_Exercise:_ Each line of the material below must be transcribed exactly.

_Record excerpts:_
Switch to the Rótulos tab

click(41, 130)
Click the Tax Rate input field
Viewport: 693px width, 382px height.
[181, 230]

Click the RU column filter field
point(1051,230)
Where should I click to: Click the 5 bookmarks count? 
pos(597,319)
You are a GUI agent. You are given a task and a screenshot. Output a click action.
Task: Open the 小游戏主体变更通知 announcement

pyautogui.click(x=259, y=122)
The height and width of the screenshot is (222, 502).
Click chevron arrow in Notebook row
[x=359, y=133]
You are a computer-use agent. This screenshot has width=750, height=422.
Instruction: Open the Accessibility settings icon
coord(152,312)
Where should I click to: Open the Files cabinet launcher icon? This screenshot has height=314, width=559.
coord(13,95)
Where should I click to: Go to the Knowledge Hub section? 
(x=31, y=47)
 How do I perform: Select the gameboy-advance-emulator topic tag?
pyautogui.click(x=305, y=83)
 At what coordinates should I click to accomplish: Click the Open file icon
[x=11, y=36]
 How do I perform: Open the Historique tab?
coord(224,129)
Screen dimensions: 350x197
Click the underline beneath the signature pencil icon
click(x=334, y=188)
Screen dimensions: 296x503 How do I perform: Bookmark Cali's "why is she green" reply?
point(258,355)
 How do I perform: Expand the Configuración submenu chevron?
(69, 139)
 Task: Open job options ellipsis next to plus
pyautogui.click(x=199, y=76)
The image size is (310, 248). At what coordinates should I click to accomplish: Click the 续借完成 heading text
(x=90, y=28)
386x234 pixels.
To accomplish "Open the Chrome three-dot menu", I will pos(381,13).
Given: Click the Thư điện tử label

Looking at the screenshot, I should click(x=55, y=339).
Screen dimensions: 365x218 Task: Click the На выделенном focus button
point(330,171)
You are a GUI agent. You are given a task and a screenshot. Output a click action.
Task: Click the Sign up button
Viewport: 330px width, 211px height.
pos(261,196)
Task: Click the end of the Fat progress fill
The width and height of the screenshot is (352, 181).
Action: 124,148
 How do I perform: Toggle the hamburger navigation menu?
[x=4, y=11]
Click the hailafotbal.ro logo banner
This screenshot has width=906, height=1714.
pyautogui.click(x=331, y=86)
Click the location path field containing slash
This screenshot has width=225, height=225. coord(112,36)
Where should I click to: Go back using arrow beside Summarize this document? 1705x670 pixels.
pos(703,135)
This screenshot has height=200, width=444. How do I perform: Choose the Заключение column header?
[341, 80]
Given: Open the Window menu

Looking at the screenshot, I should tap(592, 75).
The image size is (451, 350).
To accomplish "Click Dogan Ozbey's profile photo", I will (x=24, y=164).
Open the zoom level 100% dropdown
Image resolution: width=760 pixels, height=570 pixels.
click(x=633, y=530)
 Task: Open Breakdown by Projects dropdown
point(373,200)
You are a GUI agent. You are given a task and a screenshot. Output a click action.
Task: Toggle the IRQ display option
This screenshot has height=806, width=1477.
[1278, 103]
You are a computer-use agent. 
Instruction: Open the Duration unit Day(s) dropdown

_Answer for this exercise:_
Switch to the Rótulos tab

click(41, 130)
Click the Tax Rate input field
Viewport: 693px width, 382px height.
[181, 230]

Click the RU column filter field
point(1051,230)
Where should I click to: Click the 5 bookmarks count? 
pos(597,319)
You are a GUI agent. You are given a task and a screenshot. Output a click action.
Task: Open the 小游戏主体变更通知 announcement

pyautogui.click(x=259, y=122)
The height and width of the screenshot is (222, 502).
Click chevron arrow in Notebook row
[x=359, y=133]
You are a computer-use agent. This screenshot has width=750, height=422.
Instruction: Open the Accessibility settings icon
coord(152,312)
Where should I click to: Open the Files cabinet launcher icon? This screenshot has height=314, width=559.
coord(13,95)
Where should I click to: Go to the Knowledge Hub section? 
(x=31, y=47)
 How do I perform: Select the gameboy-advance-emulator topic tag?
pyautogui.click(x=305, y=83)
 At what coordinates should I click to accomplish: Click the Open file icon
[x=11, y=36]
 How do I perform: Open the Historique tab?
coord(224,129)
Screen dimensions: 350x197
Click the underline beneath the signature pencil icon
click(x=334, y=188)
Screen dimensions: 296x503 How do I perform: Bookmark Cali's "why is she green" reply?
point(258,355)
 How do I perform: Expand the Configuración submenu chevron?
(69, 139)
 Task: Open job options ellipsis next to plus
pyautogui.click(x=199, y=76)
The image size is (310, 248). At what coordinates should I click to accomplish: Click the 续借完成 heading text
(x=90, y=28)
386x234 pixels.
To accomplish "Open the Chrome three-dot menu", I will pos(381,13).
Given: Click the Thư điện tử label

Looking at the screenshot, I should click(x=55, y=339).
Screen dimensions: 365x218 Task: Click the На выделенном focus button
point(330,171)
You are a GUI agent. You are given a task and a screenshot. Output a click action.
Task: Click the Sign up button
Viewport: 330px width, 211px height.
pos(261,196)
Task: Click the end of the Fat progress fill
The width and height of the screenshot is (352, 181).
Action: 124,148
 How do I perform: Toggle the hamburger navigation menu?
[x=4, y=11]
Click the hailafotbal.ro logo banner
This screenshot has width=906, height=1714.
pyautogui.click(x=331, y=86)
Click the location path field containing slash
This screenshot has width=225, height=225. coord(112,36)
Where should I click to: Go back using arrow beside Summarize this document? 1705x670 pixels.
pos(703,135)
This screenshot has height=200, width=444. How do I perform: Choose the Заключение column header?
[341, 80]
Given: Open the Window menu

Looking at the screenshot, I should tap(592, 75).
The image size is (451, 350).
To accomplish "Click Dogan Ozbey's profile photo", I will (x=24, y=164).
Open the zoom level 100% dropdown
Image resolution: width=760 pixels, height=570 pixels.
click(x=633, y=530)
 Task: Open Breakdown by Projects dropdown
point(373,200)
You are a GUI agent. You are given a task and a screenshot. Output a click action.
Task: Toggle the IRQ display option
This screenshot has height=806, width=1477.
[1278, 103]
You are a computer-use agent. 
Instruction: Open the Duration unit Day(s) dropdown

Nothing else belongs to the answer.